Ou seja, a de encharcar o primeiro-ministro com perguntas sobre as interferências no processo de afastamento de Isabel dos Santos, filha do ex-presidente de Angola, do EuroBic. "Deixar o primeiro-ministro em lume brando, sim, está bem, é fazer perguntas", conclui o mesmo dirigente.
Na mesma linha vai um deputado do PSD em conversa com a Renascença. “O presidente do partido abriu a porta a isso. Achei um erro”, lamenta, referindo-se a essa abertura de Luís Montenegro para instalar uma comissão de inquérito nesta fase. “Eu nunca teria entrado nessa conversa do Chega”, atira.
“Mas acabaram por fazer o que está certo”, ressalva. O que é que está certo? Fazer questões formais ao primeiro-ministro e esperar. “Só se avança com uma comissão parlamentar de inquérito depois de se esgotarem outras formas de esclarecimento”, justifica o social-democrata.
A visão é partilhada por outro deputado do PSD: “As respostas do primeiro-ministro devem ser claras e inequívocas. Se não forem, justificar-se-á a comissão de inquérito”, alinha. O gatilho só deve ser pressionado, para o partido, em último caso. “Não se pode banalizar as comissões parlamentares de inquérito, como pretende o Chega”, diz à Renascença.
Mas este parlamentar vai mais longe, e considera que o “rolo compressor da maioria” iria desvirtuar os resultados de uma comissão parlamentar de inquérito sobre o tema. Esse não é o entendimento do Chega, que já anunciou que vai avançar com a tentativa de instalar uma.
Quanto a isso, este deputado aponta para um voto contra desta iniciativa do partido liderado por André Ventura: “Faríamos má figura se embarcássemos em derivas populistas e demagógicas”. A mesma fonte finaliza que “o PSD é um partido âncora” em Portugal.
Todos parecem concordar com a ideia de que uma comissão de inquérito seria, nesta altura do campeonato, precipitada.
“Não fazia sentido fazermos uma comissão parlamentar de inquérito neste momento”, sublinha outro dirigente social-democrata em conversa com a Renascença. “Não se podem fazer comissões de inquérito por tudo e por nada”, defende, numa crítica implícita ao Chega.
Sobre essa iniciativa, vaticina que venha a esbarrar no muro laranja. “Não estou a ver que votemos a favor”, antevê.
E o caminho a seguir?

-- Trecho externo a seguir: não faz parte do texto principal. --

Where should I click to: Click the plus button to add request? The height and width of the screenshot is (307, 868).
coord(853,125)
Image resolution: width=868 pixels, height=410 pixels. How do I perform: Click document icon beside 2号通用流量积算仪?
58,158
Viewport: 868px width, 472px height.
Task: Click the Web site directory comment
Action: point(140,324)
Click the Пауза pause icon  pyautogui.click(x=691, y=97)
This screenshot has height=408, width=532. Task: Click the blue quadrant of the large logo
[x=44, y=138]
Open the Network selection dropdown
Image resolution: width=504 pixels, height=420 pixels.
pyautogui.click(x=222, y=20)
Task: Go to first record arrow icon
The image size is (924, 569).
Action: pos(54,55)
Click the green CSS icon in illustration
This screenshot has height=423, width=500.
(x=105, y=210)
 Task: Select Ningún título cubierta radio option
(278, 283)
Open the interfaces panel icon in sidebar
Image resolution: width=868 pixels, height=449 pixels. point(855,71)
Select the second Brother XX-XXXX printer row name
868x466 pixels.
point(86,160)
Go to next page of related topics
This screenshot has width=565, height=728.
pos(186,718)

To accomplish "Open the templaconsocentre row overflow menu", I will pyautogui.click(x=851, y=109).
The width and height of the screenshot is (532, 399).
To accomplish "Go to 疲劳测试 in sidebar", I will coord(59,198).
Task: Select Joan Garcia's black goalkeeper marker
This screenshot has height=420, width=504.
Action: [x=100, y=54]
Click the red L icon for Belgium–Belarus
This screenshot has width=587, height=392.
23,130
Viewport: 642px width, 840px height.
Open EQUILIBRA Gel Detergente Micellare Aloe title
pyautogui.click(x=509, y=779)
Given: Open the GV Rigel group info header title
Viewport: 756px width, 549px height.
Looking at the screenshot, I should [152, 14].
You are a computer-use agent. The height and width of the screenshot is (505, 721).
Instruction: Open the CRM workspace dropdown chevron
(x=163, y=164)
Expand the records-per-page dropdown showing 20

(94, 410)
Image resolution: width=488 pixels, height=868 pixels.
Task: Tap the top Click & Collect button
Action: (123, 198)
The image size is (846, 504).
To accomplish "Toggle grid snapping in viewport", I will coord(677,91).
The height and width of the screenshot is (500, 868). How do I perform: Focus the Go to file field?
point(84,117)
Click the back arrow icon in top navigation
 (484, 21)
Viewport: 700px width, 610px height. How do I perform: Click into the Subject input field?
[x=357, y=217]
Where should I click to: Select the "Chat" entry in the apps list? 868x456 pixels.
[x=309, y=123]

Um deputado do PSD aponta as placas para o caminho que já começou a ser feito: “Vale mais fazermos perguntas, depois vemos o que fazemos em função das respostas”, explica à Renascença.
Oficialmente, Joaquim Miranda Sarmento não esclareceu qual será a posição do PSD quando chegar o momento de votar, em plenário, a iniciativa do Chega para instalar a comissão de inquérito. Em declarações aos jornalistas, esta quarta-feira, o líder parlamentar dos social-democratas deixou a questão em aberto. “Isso é uma decisão que tomaremos a seu tempo”.
A porta de instalação do inquérito já estava aberta. Esta terça-feira à noite, na Guarda, o líder do partido admitiu que abrir um inquérito parlamentar é uma possibilidade, mas não uma prioridade: “Nós até podemos vir a ter um inquérito parlamentar sobre esta matéria. Não sei. Mas nós, para já, hoje mesmo, estamos a dirigir ao senhor primeiro-ministro perguntas concretas”, disse Montenegro aos jornalistas.
Se quiser, o PSD tem deputados suficientes para instalar uma comissão de inquérito.